Hi @grahamfindlay, thanks for reporting this. My first suspicion would be that the .sev files are not detected by the io, as they are containing an additional _EEGf identifier in the filename, that is not present for the other files. Could you try renaming some of your sev files to just FCSV_EEG-220215-173221_Paul-220607-102425_Ch{1..4}.sev?

grahamfindlay commented 2 years ago

Thanks, both. 4 of the .sev files have _EEGf identifiers, and 4 have _EEGr identifiers. If I were to delete these identifiers from both sets of files, then the two sets would have identical filenames (i.e. the filenames are identical apart from these identifiers), so I can't do that. What I did instead, was:

  1. Delete the _EEGf identifiers, and leave the _EEGr identifiers in place. This was unsuccessful (Sorry for the ugly pandoc/nbconvert formatting >.<) attempt1.pdf

  2. Delete the _EEGf identifiers, and delete the _EEGr files entirely. This was also unsuccessful. attempt2.pdf

Perhaps it would be possible to use TDT's Python package to handle ingest of their data & headers/metadata, and massage this into the standardized neo format?
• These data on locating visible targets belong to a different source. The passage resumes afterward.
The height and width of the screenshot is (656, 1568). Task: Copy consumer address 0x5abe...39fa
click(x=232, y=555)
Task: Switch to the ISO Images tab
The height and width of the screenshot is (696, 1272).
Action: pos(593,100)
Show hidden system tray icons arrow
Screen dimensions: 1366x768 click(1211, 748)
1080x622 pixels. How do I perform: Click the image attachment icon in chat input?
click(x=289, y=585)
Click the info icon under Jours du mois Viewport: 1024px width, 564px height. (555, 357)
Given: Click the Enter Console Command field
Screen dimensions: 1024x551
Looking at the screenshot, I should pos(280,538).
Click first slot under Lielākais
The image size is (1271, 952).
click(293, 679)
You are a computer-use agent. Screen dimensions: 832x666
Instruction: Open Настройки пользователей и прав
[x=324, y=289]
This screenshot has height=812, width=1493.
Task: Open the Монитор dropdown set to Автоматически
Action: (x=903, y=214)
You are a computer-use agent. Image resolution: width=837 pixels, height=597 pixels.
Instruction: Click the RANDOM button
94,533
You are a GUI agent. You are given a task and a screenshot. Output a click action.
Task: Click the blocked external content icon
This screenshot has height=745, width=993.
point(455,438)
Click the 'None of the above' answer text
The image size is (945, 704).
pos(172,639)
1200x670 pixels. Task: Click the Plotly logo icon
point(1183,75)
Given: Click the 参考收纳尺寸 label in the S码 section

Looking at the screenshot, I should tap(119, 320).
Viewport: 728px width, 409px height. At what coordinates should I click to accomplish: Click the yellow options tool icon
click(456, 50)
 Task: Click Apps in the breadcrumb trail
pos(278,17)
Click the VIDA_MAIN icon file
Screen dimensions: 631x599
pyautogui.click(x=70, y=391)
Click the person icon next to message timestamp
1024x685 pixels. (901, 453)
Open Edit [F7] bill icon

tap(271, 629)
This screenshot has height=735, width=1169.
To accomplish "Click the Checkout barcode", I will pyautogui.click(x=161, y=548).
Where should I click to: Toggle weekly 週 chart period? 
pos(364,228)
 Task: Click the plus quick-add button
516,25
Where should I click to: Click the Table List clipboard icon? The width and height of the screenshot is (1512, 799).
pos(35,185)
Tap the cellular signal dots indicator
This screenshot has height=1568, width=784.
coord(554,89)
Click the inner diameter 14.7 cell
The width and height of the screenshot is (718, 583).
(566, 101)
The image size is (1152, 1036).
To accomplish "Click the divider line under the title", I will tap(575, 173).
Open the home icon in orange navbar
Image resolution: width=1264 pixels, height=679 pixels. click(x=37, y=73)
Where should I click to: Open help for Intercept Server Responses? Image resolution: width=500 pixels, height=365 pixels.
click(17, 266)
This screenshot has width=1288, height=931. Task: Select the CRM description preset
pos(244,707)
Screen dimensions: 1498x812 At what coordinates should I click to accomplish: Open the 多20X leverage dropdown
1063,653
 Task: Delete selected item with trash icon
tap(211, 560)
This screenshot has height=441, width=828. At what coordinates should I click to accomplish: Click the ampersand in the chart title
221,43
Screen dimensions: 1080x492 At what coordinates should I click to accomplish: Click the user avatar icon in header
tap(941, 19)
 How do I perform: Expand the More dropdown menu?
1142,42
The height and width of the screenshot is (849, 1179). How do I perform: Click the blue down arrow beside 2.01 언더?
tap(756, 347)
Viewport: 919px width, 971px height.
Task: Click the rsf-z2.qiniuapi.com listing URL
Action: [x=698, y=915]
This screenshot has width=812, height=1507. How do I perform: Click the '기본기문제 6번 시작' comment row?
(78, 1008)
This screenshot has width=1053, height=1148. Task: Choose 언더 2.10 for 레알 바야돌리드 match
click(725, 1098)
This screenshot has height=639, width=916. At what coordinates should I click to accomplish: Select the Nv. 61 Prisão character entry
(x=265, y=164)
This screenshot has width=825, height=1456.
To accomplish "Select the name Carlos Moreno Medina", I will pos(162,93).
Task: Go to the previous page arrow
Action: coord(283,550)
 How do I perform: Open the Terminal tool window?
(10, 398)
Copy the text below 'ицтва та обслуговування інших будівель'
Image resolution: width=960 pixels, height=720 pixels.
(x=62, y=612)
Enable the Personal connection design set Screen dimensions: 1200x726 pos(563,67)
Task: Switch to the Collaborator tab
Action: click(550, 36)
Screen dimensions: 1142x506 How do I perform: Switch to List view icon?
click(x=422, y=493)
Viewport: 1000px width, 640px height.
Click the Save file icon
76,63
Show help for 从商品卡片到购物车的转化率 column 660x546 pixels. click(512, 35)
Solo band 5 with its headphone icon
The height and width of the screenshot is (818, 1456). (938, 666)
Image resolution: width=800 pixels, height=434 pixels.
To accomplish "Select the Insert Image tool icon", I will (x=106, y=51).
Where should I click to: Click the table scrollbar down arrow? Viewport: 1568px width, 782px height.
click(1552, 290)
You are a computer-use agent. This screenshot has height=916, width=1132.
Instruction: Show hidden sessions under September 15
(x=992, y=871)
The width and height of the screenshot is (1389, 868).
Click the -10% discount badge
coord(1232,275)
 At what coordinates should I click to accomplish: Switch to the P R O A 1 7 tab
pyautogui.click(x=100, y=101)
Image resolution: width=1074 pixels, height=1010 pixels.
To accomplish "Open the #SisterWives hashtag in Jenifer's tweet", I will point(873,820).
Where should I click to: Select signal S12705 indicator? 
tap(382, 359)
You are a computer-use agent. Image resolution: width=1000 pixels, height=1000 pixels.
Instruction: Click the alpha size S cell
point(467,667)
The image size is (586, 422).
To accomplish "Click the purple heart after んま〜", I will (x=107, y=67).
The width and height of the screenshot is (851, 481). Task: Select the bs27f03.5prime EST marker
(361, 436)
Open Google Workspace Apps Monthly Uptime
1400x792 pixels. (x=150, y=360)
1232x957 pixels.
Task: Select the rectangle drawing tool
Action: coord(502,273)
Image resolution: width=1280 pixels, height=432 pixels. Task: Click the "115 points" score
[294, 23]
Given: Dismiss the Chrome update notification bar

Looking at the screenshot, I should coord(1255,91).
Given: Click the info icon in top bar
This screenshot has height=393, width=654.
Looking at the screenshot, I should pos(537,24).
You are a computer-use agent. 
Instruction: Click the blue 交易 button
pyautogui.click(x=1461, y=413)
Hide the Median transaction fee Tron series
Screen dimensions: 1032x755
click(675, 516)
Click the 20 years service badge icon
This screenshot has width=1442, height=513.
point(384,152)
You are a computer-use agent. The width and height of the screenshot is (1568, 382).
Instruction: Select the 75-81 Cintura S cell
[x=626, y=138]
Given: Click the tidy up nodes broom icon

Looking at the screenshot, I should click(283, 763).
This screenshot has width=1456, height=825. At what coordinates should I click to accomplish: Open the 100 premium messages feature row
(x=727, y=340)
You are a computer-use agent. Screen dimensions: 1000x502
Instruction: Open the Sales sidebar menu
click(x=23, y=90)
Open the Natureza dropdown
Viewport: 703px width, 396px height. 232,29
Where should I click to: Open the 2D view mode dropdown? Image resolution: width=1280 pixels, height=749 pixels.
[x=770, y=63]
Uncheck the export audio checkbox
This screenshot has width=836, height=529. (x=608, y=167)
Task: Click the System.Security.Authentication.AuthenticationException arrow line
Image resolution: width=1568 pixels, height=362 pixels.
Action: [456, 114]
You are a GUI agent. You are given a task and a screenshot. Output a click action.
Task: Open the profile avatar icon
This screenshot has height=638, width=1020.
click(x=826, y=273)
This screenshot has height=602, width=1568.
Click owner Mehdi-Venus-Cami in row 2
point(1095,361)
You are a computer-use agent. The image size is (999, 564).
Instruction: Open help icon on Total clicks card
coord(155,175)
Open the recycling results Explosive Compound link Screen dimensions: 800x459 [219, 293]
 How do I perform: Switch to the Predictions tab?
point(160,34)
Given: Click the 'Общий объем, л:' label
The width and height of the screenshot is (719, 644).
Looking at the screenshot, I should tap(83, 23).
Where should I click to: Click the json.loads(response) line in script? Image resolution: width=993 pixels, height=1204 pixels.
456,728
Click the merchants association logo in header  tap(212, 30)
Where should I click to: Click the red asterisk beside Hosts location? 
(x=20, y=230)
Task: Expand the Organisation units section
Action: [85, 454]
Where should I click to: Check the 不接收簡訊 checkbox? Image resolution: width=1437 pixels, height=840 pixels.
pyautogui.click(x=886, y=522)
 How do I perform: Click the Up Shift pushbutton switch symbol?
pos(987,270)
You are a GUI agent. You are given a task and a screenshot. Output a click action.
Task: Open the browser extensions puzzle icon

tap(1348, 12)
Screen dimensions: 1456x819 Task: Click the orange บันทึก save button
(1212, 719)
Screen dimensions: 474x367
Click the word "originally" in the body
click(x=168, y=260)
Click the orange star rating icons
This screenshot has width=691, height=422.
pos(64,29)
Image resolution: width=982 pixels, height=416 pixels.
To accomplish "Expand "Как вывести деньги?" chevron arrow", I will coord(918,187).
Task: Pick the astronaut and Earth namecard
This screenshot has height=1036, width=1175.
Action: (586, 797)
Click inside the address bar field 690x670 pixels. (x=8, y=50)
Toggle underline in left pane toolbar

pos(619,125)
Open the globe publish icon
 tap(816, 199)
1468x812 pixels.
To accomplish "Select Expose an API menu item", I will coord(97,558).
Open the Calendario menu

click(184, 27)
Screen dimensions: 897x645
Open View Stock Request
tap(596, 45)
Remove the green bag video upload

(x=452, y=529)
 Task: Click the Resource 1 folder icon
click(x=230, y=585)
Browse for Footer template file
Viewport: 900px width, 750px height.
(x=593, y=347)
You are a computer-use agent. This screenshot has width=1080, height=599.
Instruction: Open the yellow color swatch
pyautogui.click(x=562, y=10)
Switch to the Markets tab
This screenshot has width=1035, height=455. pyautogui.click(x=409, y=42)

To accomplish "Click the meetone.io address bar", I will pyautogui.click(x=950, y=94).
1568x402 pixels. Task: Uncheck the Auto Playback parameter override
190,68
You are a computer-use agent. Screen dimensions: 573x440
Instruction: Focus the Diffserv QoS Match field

JuliaSprenger commented 2 years ago

I will extend the TDTIO to include also the _EEGf and _EEGr type postfixes in the internal channel identifiers.

grahamfindlay commented 2 years ago

The "EEGr" and "EEGf" identifiers correspond to stream names, and are set by the user. In my case they are abbreviations for "EEG raw" and "EEG filtered", but likely ever user has their own stream identifiers based on how they've configured their recording project. So it will be necessary to accept arbitrary identifiers.

I have tried to reverse engineer TDT file formats before, and they can be quite complicated. There are really several different formats depending on recording software / hardware version, user choices, etc. That's why using their python package may save a lot of time, if possible.

grahamfindlay commented 2 years ago

@JuliaSprenger One of my colleagues is also not able to load his TDT data using v0.10.2 because of another issue: Neo assumes that the path to the .Tbk file will be of the form <tank>/<block>/<tank>_<block>.Tbk, when apparently it is common practice to rename the tank and block directories after recording, because TDT adds timestamps to these names that make them very long. Apparently the TDT python package has no issue with this directory structure, and only cares that there is a .Tbk file at the block path that you provide it with.

Example: /Volumes/opto_loc/Data/ACR_exp/ACR_9/ACR_exp-220614-083228_ACR_9-220617-083308.Tbk' At the time of recording, the user requested the tank name "ACR_exp" and the block name was "ACR_9". Then TDT added the time and datestamps when saving to disk, and the user subsequently stripped them from from the directory names.

At first I thought that it doesn't make sense to expect support for post-recording modification of the tank and block names, but given that these are the names the user actually requests from the software, and the timestamped versions do not appear anywhere else in the file metadata, and TDT's own python package has no issue with this, and it seems to be common behavior, perhaps it would make sense to follow their lead and not check .Tbk filename against the parent and grandparent directory names.

grahamfindlay commented 2 years ago

Update: Found another person with this same issue involving .Tbk naming.